Destaca en este tercer volumen, probablemente el mejor acabado de toda la trilogía, el amplio abanico de recursos estilísticos de los que el autor se sirve con la mayor maestría. Desde la poesía hasta el ensayo filosófico, pasando por el teatro, la crónica periodística y, por supuesto, la simple narración, Broch nos propone seguir las vidas paralelas de varios personajes cuyo fondo común es la desintegración del yo y esta «Degradación de los valores» que con tanta pesadumbre señalan los excursos ensayísticos.

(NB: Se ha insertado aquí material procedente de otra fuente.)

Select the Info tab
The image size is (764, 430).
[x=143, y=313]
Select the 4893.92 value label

La escala de valores propia del comerciante burgués, es decir, aquella en que el negocio ha monopolizado el absoluto bajo la insignia del «business is business», se nos aparece como la peor consecuencia de la crisis de valores del mundo moderno, puesto que aquel que encumbra el negocio como valor único, aquel que se mueve, como Huguenau, en lo puramente racional, desconoce necesariamente todo valor ético, es decir, toda diferencia entre el Bien y el Mal. Por eso, el negociante, llevado a un marco general como es el de la guerra, en el que toda racionalidad queda abolida o, cuanto menos, puesta entre paréntesis, en hallarse sin referente ético alguno, puede devenir perfectamente, como Broch revela, un anarquista o un criminal. Y así se nos desvela, aunque en realidad ya lo sospechábamos desde hacía tiempo, que bajo la máscara de racionalidad que nos hemos construido subyace, indómita, la faz más temible del hombre, la absoluta sinrazón, la humanidad devorándose, sin tregua, a sí misma.

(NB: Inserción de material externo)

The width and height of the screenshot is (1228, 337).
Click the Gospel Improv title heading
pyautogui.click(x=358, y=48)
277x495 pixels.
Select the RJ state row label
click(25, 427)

Tristemente, hoy lo sabemos muy bien, la amenaza contra la que Hermann Broch nos avisaba acabó cumpliéndose. Pocos meses después de la publicación de Los Sonámbulos, la maquinaria del nazismo se pondría en marcha, poniendo la racionalidad más fría y matemática al servicio de las atrocidades que todos conocemos. Y esta fue, como sabemos también, la representación más espeluznante que vivió el S.XX, pero no la única, desde luego.
Broch tenía muy claro que la función primordial del arte, es decir, la función que por esencia lo constituye, no podía ser simplemente la de entretener. Juzgar una obra desde el mero punto de vista estético, según pretendía el ideal de «el arte por el arte», no solo no es válido, sino que resulta además completamente kitsch. La obra, pues, había, según Broch, de alumbrar una verdad, de hacernos conscientes de una realidad velada de la que habíamos prescindido. Para Broch, la obra de arte, la literatura, había de ser una sacudida a los hombres, nosotros, los sonámbulos, que preferimos cerrar los ojos a ver la velocidad vertiginosa a la que se mueve, en torno nuestro, el mundo.
Definitivamente, en una Europa medio demolida y culpable, por su propia negligencia, de todas las brutalidades venidas y por venir, las novelas de Broch provocó una conmoción inusual. Lejos de quedarse en sus virtudes líricas, en una profunda capacidad de introspección o en la admirable destreza narrativa, el incisivo talento de Broch se cifraba en una extraordinaria habilidad para desmontar los resortes más complejos del espíritu humano y remover, por así decir, la tremenda llaga que la Guerra Mundial había dejado al descubierto. Y aún hoy, la prosa de Broch nos estremece, a nosotros, lectores del nuevo siglo, sacudiéndonos bruscamente para ofrecernos, en nuestro camino entre la realidad y el sueño, la promesa de la auténtica libertad.